Which lines of the data contain the string "Given"? Show each of them.

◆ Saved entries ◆
****************************************

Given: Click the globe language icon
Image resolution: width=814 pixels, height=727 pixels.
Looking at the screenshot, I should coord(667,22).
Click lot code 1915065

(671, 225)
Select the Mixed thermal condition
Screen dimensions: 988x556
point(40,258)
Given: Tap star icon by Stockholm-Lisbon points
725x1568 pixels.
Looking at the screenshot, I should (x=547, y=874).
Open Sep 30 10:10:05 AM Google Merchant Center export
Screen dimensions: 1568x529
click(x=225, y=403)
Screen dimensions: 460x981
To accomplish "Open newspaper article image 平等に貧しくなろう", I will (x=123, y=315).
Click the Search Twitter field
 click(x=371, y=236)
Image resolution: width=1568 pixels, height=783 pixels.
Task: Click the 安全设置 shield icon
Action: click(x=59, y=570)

****************************************

◆ WRITTEN REPLY ◆
Given: Click the globe language icon
Given: Tap star icon by Stockholm-Lisbon points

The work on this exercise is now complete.